Rachel Doležal earned her MFA summa cum laude from Howard University and has lectured as a professor of Art History and Black Studies at Eastern Washington University, North Idaho College and Whitworth University. Courses she has taught include: African and African American Art History, African History, African American Culture, African American History from 1877-present, Introduction to Race & Culture Studies, The Black Woman’s Struggle, Research Methods in Race & Culture Studies, Black Women & Hair, Art Education, Introduction to Africana Studies, Race & Ethnicity, and Survey of Art. Her scholarly research focus is the intersection of race, gender and class in the contemporary African Diaspora with a specific emphasis on Black women in visual culture. Dolezal guest lectured at Spokane Community College, University of Idaho, Gonzaga University and Washington State University and was the Advisor for the Black Student Unions of North Idaho College and Eastern Washington University. Dolezal was a regular contributing writer for The Black Lens newspaper and the Inlander. Her written work can also be found in a Rutgers University textbook, The War on Poverty: A Retrospective and her early memoir, In Full Color. Rachel’s life work emphasizes racial and social justice activism, and she is a licensed Intercultural Competency & Diversity Trainer. Awards in education include: Outstanding Professor & Mentor and Keeper of the Dream Award.
Rachel Dolezal began her activism in Mississippi, where she advocated for equal rights and partnered with community developers, tutoring grade-school children in Black history and art and pioneering African American history classes at a predominantly white university. She is the former Director of Education at the Human Rights Education Institute in Coeur d’Alene, Idaho and was a Consultant for human rights education and inclusivity in regional Inland Northwest public schools. She served as Chair of the Office of Police Ombudsman Commission, overseeing police accountability & justice in law enforcement in Spokane, WA and was President of the Spokane NAACP, before her personal identity was publicly criticized. Although she lost all her jobs amidst the media firestorm of 2015, she continues undeterred in her activist efforts. Dolezal has helped launch Second Chance Program, a non-profit organization aimed at reducing recidivism rates and poverty for Black youth in Antigua and Barbuda, she developed a program for Chicago’s Englewood and Austin youth, and worked with leaders in Las Vegas to improve fair housing. She continues to advocate for education reform, improvements in the criminal justice system, political representation, and accountability in policing. Awards in activism include: Bill First Human Rights Award, Woman in Nonprofit Leadership, Torchbearer Medal, and Woman of Distinction.
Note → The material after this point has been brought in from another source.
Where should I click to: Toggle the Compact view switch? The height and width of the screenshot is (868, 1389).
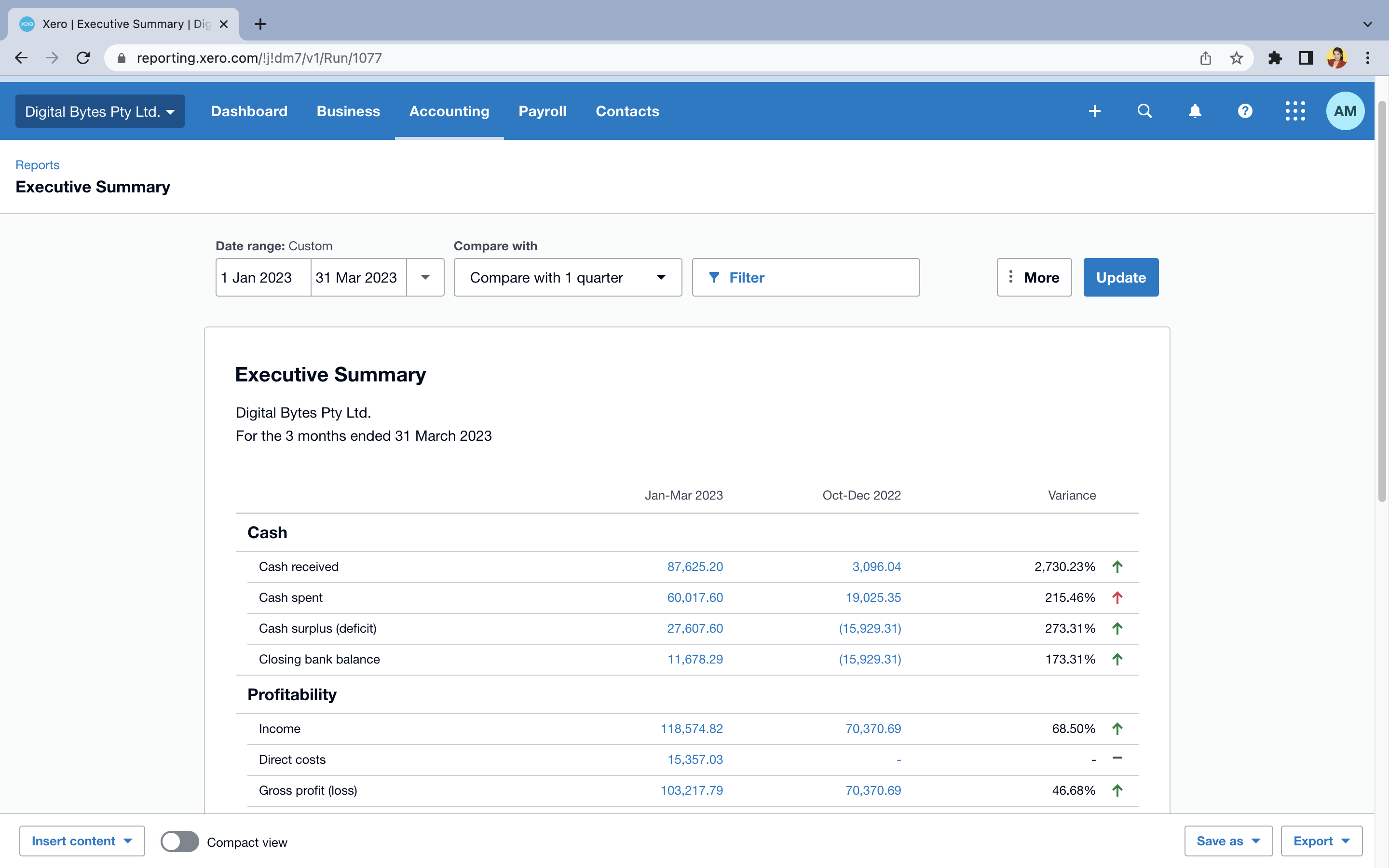click(x=179, y=841)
Rachel Doležal has twenty years of experience as an exhibiting artist and art educator. Her works have been featured in The Artist’s Magazine, shown in 14 states and displayed at the United Nations’ Headquarters in New York. She majored in art at Belhaven College (BA) and in sculpture & painting at Howard University (MFA), and her art is in the permanent collections of Tougaloo College, Howard University, Belhaven College and numerous private collections. Doležal synthesizes history and cultural studies in her art and believes that the creative process is part of what makes us human and shapes our identity in the world. Doležal instructed art as a graduate student at Howard University and helped launch the Howard University Young Artist’s Academy (HUYAA) in 2001, winning numerous awards for her talent. She taught in the Art Departments at North Idaho College and Eastern Washington University. Awards in Art include: Visitor’s Choice Award, Best of Show, Experimental Media Award, and many other gallery awards for her drawing, painting, printmaking and collage work.